::: TEXTO BASE :::
4.1 CONTROLE DIFUSO E CONTROLE CONCENTRADO DE CONVENCIONALIDADE

           

            Tal como o controle de constitucionalidade, o controle de convencionalidade também encontra modalidades difusa e concentrada, onde na primeira será realizada o controle relativo aos tratados de status do art.5º, §2º ou de equivalência constitucional por força do art.5º, §3º e na segunda será feita a compatibilização apenas com os tratados equivalentes à emenda constitucional pelo art.5º, §3º.

            No controle difuso de convencionalidade, qualquer tratado internacional de direitos humanos poderá servir como parâmetro, onde todos os juízes e tribunais locais, incluindo o STF deverão compatibilizar diante de um caso concreto, as leis domésticas com o conteúdo dos tratados de direitos humanos em vigor no Brasil. Neste caso, quando houver a decisão judicial invalidando a lei interna devido a compatibilização com o tratado, esta produzirá apenas efeitos inter partes, atingindo somente aquelas que estiverem intervenientes no caso concreto.

            O controle difuso de convencionalidade deverá ser questionado nos casos concretos como questão preliminar, onde o juiz da causa deverá analisar essa matéria antes do mérito pleiteado. Desta forma o juiz irá declarar a incompatibilidade entre a lei e o tratado internacional de direitos humanos em questão para assim poder levar o julgamento da problemática jurídica aludida a diante. Contudo, mesmo que a questão não seja levantada preliminarmente, conforme entendimento da Corte Interamericana, o juiz poderá declarar ex officio a inconvencionalidade da lei.

            As normas que forem consideradas incompatíveis com os tratados de direitos humanos no momento da compatibilização vertical deixarão de ser válidas no ordenamento jurídico, mas se em um primeiro momento foram compatíveis com a Constituição ainda continuarão vigentes. Com isso percebe-se que nem toda lei vigente será válida, assim, o juiz deverá deixar de aplicar a lei inválida mesmo que essa ainda esteja vigente no ordenamento. 

            Ainda no que concerne ao controle de convencionalidade difuso, possibilita o cabimento de recurso extraordinário perante o STF sempre que a decisão recorrida contrariar o disposto na CF ou qualquer tratado de direitos humanos em vigor no Brasil. Essa ideia chegou pela interpretação de Valério Mazzuoli do art. 102, III, a, da CF que diz que cabe ao STF “julgar, mediante recurso extraordinário, as causas decididas em única ou última instância, quando a decisão recorrida contrariar dispositivo desta Constituição” em conjunto com o que dispõe o art. 5º,§2º, da Carta Magna que diz que os direitos e garantias expressos na Constituição “não excluem os outros decorrentes (...) dos tratados internacionais [de direitos humanos] em que a República Federativa do Brasil seja parte”.  Sendo o recurso extraordinário instrumento do controle difuso de constitucionalidade e pelos direitos e garantias expressos na constituição não excluírem os direitos decorrentes de tratados, entende-se que a referência do art. 102, III, a, é ampliada integrando os tratados internacionais ao bloco de constitucionalidade, assim entendendo que os tratados internacionais de direitos humanos servem de paradigma à propositura do recurso extraordinário no STF quando houver um direito previsto neles que venha a ser contrariado pela decisão de outro tribunal no qual pretende-se recorrer. [27]

Não obstante, além do controle de convencionalidade difuso também existe o controle de convencionalidade concentrado das leis, que ocorre quando houver incompatibilidade das normas com os tratados internacionais de direitos humanos que sejam equivalentes à emenda constitucional, incorporados no ordenamento pelo sistema do art. 5º, §3º da CF.
:::
Transcreva sem alterações, do texto sobre controle de convencionalidade, o trecho que começa em "4.1 CONTROLE DIFUSO" e segue até "pelo art.5º, §3º.".
::: DADOS APRESENTADOS :::
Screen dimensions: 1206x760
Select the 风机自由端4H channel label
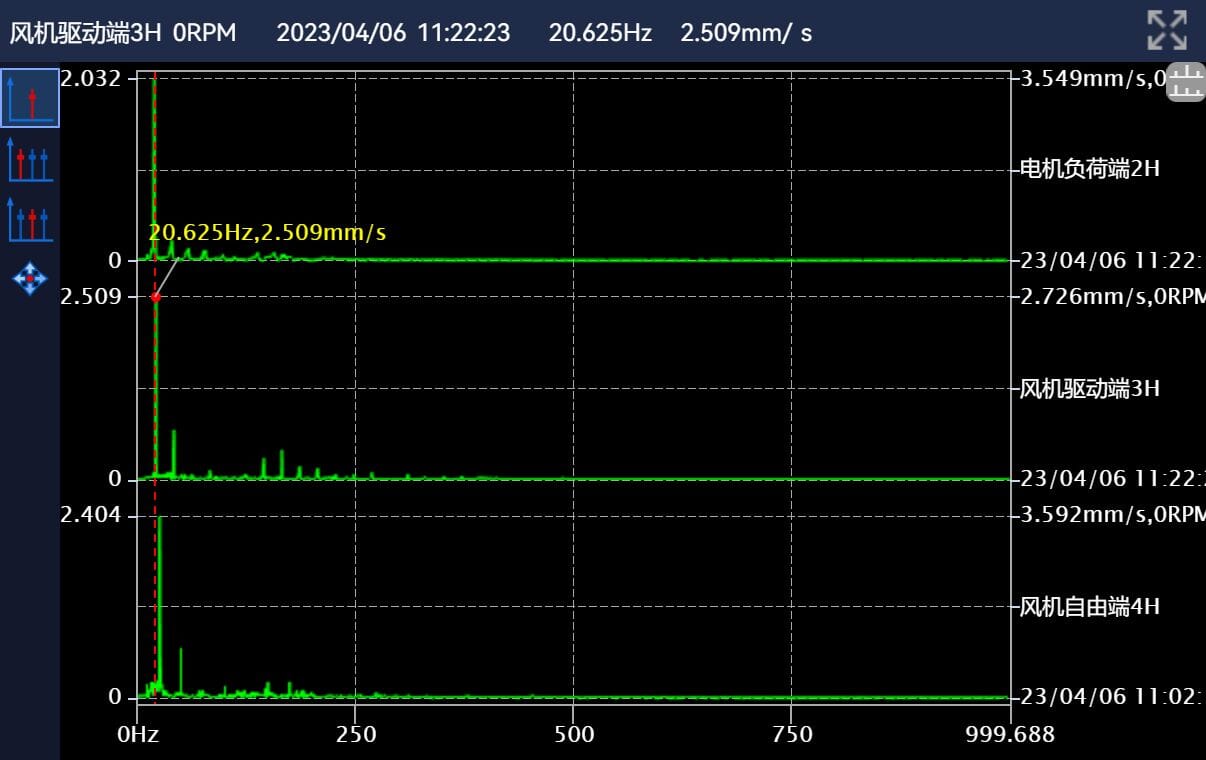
:::
RESPOSTA COMPLETA =>
4.1 CONTROLE DIFUSO E CONTROLE CONCENTRADO DE CONVENCIONALIDADE

           

            Tal como o controle de constitucionalidade, o controle de convencionalidade também encontra modalidades difusa e concentrada, onde na primeira será realizada o controle relativo aos tratados de status do art.5º, §2º ou de equivalência constitucional por força do art.5º, §3º e na segunda será feita a compatibilização apenas com os tratados equivalentes à emenda constitucional pelo art.5º, §3º.